TASK DIRECTIONS
From the first line to the last, write out the records below exactly as they appear.

(Records excerpted from a collection)

= = = =

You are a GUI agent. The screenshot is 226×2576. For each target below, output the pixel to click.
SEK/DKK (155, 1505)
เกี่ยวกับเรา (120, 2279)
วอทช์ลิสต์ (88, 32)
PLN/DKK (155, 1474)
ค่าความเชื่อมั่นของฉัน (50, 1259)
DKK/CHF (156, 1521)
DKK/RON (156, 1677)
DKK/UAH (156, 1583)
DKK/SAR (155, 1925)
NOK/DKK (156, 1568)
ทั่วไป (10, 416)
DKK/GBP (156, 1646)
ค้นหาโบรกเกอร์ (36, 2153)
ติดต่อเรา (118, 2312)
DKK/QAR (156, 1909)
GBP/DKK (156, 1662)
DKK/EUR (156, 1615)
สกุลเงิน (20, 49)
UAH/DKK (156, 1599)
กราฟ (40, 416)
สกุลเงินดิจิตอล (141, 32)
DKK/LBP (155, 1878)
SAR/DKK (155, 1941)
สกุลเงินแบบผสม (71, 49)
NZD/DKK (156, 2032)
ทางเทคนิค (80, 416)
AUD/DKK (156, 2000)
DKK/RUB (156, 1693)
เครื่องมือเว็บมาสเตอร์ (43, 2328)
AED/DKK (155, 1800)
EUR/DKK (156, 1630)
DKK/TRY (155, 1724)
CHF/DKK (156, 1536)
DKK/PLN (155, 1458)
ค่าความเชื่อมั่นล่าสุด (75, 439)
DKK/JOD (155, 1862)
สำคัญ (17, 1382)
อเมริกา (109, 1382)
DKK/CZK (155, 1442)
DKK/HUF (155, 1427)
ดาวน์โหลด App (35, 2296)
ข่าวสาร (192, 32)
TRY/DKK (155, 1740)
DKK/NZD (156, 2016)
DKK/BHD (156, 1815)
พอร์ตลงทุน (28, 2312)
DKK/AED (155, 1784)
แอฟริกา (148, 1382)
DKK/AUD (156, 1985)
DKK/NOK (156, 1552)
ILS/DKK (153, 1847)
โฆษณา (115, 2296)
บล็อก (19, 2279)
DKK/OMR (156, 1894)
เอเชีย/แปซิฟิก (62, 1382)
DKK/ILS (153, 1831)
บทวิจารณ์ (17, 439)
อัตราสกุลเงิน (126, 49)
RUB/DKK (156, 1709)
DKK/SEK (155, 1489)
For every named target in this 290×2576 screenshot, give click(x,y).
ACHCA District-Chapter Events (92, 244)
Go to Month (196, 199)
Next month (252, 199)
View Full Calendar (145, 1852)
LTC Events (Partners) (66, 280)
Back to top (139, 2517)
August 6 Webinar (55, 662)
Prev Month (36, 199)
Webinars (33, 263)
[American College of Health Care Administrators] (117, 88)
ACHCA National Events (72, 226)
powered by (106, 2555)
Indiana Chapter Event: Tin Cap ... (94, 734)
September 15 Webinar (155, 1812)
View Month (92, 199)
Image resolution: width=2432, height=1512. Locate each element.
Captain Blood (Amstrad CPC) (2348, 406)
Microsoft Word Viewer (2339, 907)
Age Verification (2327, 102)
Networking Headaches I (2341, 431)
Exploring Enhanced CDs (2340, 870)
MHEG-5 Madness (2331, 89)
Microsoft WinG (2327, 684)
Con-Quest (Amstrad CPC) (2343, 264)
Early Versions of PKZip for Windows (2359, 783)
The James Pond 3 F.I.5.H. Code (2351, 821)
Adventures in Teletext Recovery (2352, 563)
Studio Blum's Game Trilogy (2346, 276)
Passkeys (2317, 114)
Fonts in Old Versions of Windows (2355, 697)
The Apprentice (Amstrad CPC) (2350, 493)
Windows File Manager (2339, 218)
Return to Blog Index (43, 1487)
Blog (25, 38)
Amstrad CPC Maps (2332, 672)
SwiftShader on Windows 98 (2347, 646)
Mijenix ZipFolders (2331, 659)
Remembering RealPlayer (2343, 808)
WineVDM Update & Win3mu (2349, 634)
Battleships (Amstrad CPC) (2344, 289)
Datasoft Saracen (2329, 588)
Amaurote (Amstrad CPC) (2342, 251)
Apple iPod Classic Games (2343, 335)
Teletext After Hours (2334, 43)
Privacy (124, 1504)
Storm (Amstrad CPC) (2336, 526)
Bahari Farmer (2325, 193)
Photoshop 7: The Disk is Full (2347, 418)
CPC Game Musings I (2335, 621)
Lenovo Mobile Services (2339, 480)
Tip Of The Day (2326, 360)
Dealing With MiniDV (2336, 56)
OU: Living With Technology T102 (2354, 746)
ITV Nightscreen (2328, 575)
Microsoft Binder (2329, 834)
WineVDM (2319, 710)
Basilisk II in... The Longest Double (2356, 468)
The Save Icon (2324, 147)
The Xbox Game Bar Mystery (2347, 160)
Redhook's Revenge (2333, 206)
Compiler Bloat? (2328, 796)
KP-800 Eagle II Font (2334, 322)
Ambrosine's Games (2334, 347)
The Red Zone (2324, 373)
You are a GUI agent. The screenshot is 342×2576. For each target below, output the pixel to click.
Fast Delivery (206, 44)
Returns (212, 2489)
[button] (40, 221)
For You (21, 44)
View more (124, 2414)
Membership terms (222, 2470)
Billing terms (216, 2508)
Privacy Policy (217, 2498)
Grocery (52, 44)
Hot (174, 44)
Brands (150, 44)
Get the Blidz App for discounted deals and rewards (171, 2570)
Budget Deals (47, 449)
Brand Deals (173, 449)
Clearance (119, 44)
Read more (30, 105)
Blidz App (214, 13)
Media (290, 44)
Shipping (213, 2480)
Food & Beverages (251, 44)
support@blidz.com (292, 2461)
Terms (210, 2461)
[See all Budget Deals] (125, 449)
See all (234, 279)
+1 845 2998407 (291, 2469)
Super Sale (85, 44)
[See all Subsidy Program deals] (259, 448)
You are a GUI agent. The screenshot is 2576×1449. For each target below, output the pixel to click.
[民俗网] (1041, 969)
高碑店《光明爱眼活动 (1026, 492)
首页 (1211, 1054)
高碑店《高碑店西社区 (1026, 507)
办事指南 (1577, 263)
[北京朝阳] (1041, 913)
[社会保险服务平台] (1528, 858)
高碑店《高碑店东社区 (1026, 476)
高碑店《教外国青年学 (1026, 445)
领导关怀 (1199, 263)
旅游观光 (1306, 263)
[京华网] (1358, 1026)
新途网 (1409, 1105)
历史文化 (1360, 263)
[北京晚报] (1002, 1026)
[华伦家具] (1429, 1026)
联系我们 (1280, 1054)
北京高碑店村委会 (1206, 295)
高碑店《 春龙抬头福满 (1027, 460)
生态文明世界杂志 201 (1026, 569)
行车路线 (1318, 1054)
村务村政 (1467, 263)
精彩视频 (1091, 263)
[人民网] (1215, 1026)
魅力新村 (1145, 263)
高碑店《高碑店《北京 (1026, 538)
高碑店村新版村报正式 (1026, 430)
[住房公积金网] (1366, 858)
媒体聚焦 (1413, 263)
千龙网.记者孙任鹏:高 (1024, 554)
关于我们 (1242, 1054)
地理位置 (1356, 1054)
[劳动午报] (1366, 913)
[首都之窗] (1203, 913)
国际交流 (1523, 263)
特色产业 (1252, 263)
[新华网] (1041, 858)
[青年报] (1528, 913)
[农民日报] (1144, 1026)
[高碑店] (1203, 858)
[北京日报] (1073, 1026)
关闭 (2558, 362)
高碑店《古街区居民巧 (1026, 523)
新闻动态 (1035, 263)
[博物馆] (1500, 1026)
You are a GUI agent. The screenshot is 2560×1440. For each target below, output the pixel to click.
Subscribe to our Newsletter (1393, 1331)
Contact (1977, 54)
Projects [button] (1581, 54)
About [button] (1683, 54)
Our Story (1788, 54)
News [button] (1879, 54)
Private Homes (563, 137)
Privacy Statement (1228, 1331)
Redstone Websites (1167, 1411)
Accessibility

= = = =

REPLY
You are a GUI agent. The screenshot is 226×2576. For each target below, output the pixel to click.
SEK/DKK (155, 1505)
เกี่ยวกับเรา (120, 2279)
วอทช์ลิสต์ (88, 32)
PLN/DKK (155, 1474)
ค่าความเชื่อมั่นของฉัน (50, 1259)
DKK/CHF (156, 1521)
DKK/RON (156, 1677)
DKK/UAH (156, 1583)
DKK/SAR (155, 1925)
NOK/DKK (156, 1568)
ทั่วไป (10, 416)
DKK/GBP (156, 1646)
ค้นหาโบรกเกอร์ (36, 2153)
ติดต่อเรา (118, 2312)
DKK/QAR (156, 1909)
GBP/DKK (156, 1662)
DKK/EUR (156, 1615)
สกุลเงิน (20, 49)
UAH/DKK (156, 1599)
กราฟ (40, 416)
สกุลเงินดิจิตอล (141, 32)
DKK/LBP (155, 1878)
SAR/DKK (155, 1941)
สกุลเงินแบบผสม (71, 49)
NZD/DKK (156, 2032)
ทางเทคนิค (80, 416)
AUD/DKK (156, 2000)
DKK/RUB (156, 1693)
เครื่องมือเว็บมาสเตอร์ (43, 2328)
AED/DKK (155, 1800)
EUR/DKK (156, 1630)
DKK/TRY (155, 1724)
CHF/DKK (156, 1536)
DKK/PLN (155, 1458)
ค่าความเชื่อมั่นล่าสุด (75, 439)
DKK/JOD (155, 1862)
สำคัญ (17, 1382)
อเมริกา (109, 1382)
DKK/CZK (155, 1442)
DKK/HUF (155, 1427)
ดาวน์โหลด App (35, 2296)
ข่าวสาร (192, 32)
TRY/DKK (155, 1740)
DKK/NZD (156, 2016)
DKK/BHD (156, 1815)
พอร์ตลงทุน (28, 2312)
DKK/AED (155, 1784)
แอฟริกา (148, 1382)
DKK/AUD (156, 1985)
DKK/NOK (156, 1552)
ILS/DKK (153, 1847)
โฆษณา (115, 2296)
บล็อก (19, 2279)
DKK/OMR (156, 1894)
เอเชีย/แปซิฟิก (62, 1382)
DKK/ILS (153, 1831)
บทวิจารณ์ (17, 439)
อัตราสกุลเงิน (126, 49)
RUB/DKK (156, 1709)
DKK/SEK (155, 1489)
For every named target in this 290×2576 screenshot, give click(x,y).
ACHCA District-Chapter Events (92, 244)
Go to Month (196, 199)
Next month (252, 199)
View Full Calendar (145, 1852)
LTC Events (Partners) (66, 280)
Back to top (139, 2517)
August 6 Webinar (55, 662)
Prev Month (36, 199)
Webinars (33, 263)
[American College of Health Care Administrators] (117, 88)
ACHCA National Events (72, 226)
powered by (106, 2555)
Indiana Chapter Event: Tin Cap ... (94, 734)
September 15 Webinar (155, 1812)
View Month (92, 199)
Image resolution: width=2432, height=1512. Locate each element.
Captain Blood (Amstrad CPC) (2348, 406)
Microsoft Word Viewer (2339, 907)
Age Verification (2327, 102)
Networking Headaches I (2341, 431)
Exploring Enhanced CDs (2340, 870)
MHEG-5 Madness (2331, 89)
Microsoft WinG (2327, 684)
Con-Quest (Amstrad CPC) (2343, 264)
Early Versions of PKZip for Windows (2359, 783)
The James Pond 3 F.I.5.H. Code (2351, 821)
Adventures in Teletext Recovery (2352, 563)
Studio Blum's Game Trilogy (2346, 276)
Passkeys (2317, 114)
Fonts in Old Versions of Windows (2355, 697)
The Apprentice (Amstrad CPC) (2350, 493)
Windows File Manager (2339, 218)
Return to Blog Index (43, 1487)
Blog (25, 38)
Amstrad CPC Maps (2332, 672)
SwiftShader on Windows 98 (2347, 646)
Mijenix ZipFolders (2331, 659)
Remembering RealPlayer (2343, 808)
WineVDM Update & Win3mu (2349, 634)
Battleships (Amstrad CPC) (2344, 289)
Datasoft Saracen (2329, 588)
Amaurote (Amstrad CPC) (2342, 251)
Apple iPod Classic Games (2343, 335)
Teletext After Hours (2334, 43)
Privacy (124, 1504)
Storm (Amstrad CPC) (2336, 526)
Bahari Farmer (2325, 193)
Photoshop 7: The Disk is Full (2347, 418)
CPC Game Musings I (2335, 621)
Lenovo Mobile Services (2339, 480)
Tip Of The Day (2326, 360)
Dealing With MiniDV (2336, 56)
OU: Living With Technology T102 (2354, 746)
ITV Nightscreen (2328, 575)
Microsoft Binder (2329, 834)
WineVDM (2319, 710)
Basilisk II in... The Longest Double (2356, 468)
The Save Icon (2324, 147)
The Xbox Game Bar Mystery (2347, 160)
Redhook's Revenge (2333, 206)
Compiler Bloat? (2328, 796)
KP-800 Eagle II Font (2334, 322)
Ambrosine's Games (2334, 347)
The Red Zone (2324, 373)
You are a GUI agent. The screenshot is 342×2576. For each target below, output the pixel to click.
Fast Delivery (206, 44)
Returns (212, 2489)
[button] (40, 221)
For You (21, 44)
View more (124, 2414)
Membership terms (222, 2470)
Billing terms (216, 2508)
Privacy Policy (217, 2498)
Grocery (52, 44)
Hot (174, 44)
Brands (150, 44)
Get the Blidz App for discounted deals and rewards (171, 2570)
Budget Deals (47, 449)
Brand Deals (173, 449)
Clearance (119, 44)
Read more (30, 105)
Blidz App (214, 13)
Media (290, 44)
Shipping (213, 2480)
Food & Beverages (251, 44)
support@blidz.com (292, 2461)
Terms (210, 2461)
[See all Budget Deals] (125, 449)
See all (234, 279)
+1 845 2998407 (291, 2469)
Super Sale (85, 44)
[See all Subsidy Program deals] (259, 448)
You are a GUI agent. The screenshot is 2576×1449. For each target below, output the pixel to click.
[民俗网] (1041, 969)
高碑店《光明爱眼活动 (1026, 492)
首页 (1211, 1054)
高碑店《高碑店西社区 (1026, 507)
办事指南 (1577, 263)
[北京朝阳] (1041, 913)
[社会保险服务平台] (1528, 858)
高碑店《高碑店东社区 (1026, 476)
高碑店《教外国青年学 (1026, 445)
领导关怀 (1199, 263)
旅游观光 (1306, 263)
[京华网] (1358, 1026)
新途网 (1409, 1105)
历史文化 (1360, 263)
[北京晚报] (1002, 1026)
[华伦家具] (1429, 1026)
联系我们 (1280, 1054)
北京高碑店村委会 (1206, 295)
高碑店《 春龙抬头福满 (1027, 460)
生态文明世界杂志 201 (1026, 569)
行车路线 (1318, 1054)
村务村政 (1467, 263)
精彩视频 (1091, 263)
[人民网] (1215, 1026)
魅力新村 (1145, 263)
高碑店《高碑店《北京 (1026, 538)
高碑店村新版村报正式 (1026, 430)
[住房公积金网] (1366, 858)
媒体聚焦 (1413, 263)
千龙网.记者孙任鹏:高 (1024, 554)
关于我们 (1242, 1054)
地理位置 (1356, 1054)
[劳动午报] (1366, 913)
[首都之窗] (1203, 913)
国际交流 (1523, 263)
特色产业 (1252, 263)
[新华网] (1041, 858)
[青年报] (1528, 913)
[农民日报] (1144, 1026)
[高碑店] (1203, 858)
[北京日报] (1073, 1026)
关闭 (2558, 362)
高碑店《古街区居民巧 (1026, 523)
新闻动态 (1035, 263)
[博物馆] (1500, 1026)
You are a GUI agent. The screenshot is 2560×1440. For each target below, output the pixel to click.
Subscribe to our Newsletter (1393, 1331)
Contact (1977, 54)
Projects [button] (1581, 54)
About [button] (1683, 54)
Our Story (1788, 54)
News [button] (1879, 54)
Private Homes (563, 137)
Privacy Statement (1228, 1331)
Redstone Websites (1167, 1411)
Accessibility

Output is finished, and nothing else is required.